→ Assignment
Return exactly those lines of the material below that fall between the line holding "974 (394, 2374)" and the line holding "КОНТАКТ (592, 2555)", inclusive.
Entries supplied Start Marker
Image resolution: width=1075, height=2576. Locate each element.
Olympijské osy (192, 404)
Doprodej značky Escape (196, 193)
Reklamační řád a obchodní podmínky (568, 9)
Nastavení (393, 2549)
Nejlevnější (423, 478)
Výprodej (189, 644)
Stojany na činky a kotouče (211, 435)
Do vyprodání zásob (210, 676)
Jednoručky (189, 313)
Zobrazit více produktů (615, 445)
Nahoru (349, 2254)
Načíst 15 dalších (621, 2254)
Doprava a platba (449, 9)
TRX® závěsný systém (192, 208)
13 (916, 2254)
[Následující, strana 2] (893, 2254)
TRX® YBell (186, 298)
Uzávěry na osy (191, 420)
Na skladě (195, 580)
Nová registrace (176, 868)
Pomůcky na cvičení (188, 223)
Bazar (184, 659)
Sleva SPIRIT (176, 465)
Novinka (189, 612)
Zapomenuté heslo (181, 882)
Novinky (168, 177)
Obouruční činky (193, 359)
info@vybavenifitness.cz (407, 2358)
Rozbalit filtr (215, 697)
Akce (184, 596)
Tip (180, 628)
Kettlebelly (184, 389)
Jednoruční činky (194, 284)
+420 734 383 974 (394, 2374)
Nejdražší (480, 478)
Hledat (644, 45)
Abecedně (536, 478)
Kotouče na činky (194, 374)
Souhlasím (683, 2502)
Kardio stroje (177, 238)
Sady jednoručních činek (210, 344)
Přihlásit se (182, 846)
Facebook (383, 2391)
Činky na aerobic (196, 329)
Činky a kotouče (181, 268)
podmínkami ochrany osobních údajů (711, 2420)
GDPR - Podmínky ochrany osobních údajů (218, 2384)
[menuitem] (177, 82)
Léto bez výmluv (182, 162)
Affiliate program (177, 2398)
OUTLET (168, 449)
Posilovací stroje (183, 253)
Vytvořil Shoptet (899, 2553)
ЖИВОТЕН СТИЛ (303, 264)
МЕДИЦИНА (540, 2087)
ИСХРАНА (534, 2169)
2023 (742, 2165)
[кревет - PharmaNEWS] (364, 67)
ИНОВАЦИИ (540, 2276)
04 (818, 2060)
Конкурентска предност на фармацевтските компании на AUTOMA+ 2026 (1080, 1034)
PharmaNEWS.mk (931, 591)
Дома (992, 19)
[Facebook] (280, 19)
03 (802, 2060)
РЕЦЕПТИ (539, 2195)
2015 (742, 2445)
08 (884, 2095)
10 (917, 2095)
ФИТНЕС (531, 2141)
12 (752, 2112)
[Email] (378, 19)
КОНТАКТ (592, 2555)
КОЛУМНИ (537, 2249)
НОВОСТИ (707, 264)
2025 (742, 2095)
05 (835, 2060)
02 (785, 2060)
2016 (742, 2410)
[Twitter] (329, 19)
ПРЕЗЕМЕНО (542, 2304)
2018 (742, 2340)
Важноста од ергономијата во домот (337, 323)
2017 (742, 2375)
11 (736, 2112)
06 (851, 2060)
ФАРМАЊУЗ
Entries supplied End Marker
→ Final answer
+420 734 383 974 (394, 2374)
Nejdražší (480, 478)
Hledat (644, 45)
Abecedně (536, 478)
Kotouče na činky (194, 374)
Souhlasím (683, 2502)
Kardio stroje (177, 238)
Sady jednoručních činek (210, 344)
Přihlásit se (182, 846)
Facebook (383, 2391)
Činky na aerobic (196, 329)
Činky a kotouče (181, 268)
podmínkami ochrany osobních údajů (711, 2420)
GDPR - Podmínky ochrany osobních údajů (218, 2384)
[menuitem] (177, 82)
Léto bez výmluv (182, 162)
Affiliate program (177, 2398)
OUTLET (168, 449)
Posilovací stroje (183, 253)
Vytvořil Shoptet (899, 2553)
ЖИВОТЕН СТИЛ (303, 264)
МЕДИЦИНА (540, 2087)
ИСХРАНА (534, 2169)
2023 (742, 2165)
[кревет - PharmaNEWS] (364, 67)
ИНОВАЦИИ (540, 2276)
04 (818, 2060)
Конкурентска предност на фармацевтските компании на AUTOMA+ 2026 (1080, 1034)
PharmaNEWS.mk (931, 591)
Дома (992, 19)
[Facebook] (280, 19)
03 (802, 2060)
РЕЦЕПТИ (539, 2195)
2015 (742, 2445)
08 (884, 2095)
10 (917, 2095)
ФИТНЕС (531, 2141)
12 (752, 2112)
[Email] (378, 19)
КОНТАКТ (592, 2555)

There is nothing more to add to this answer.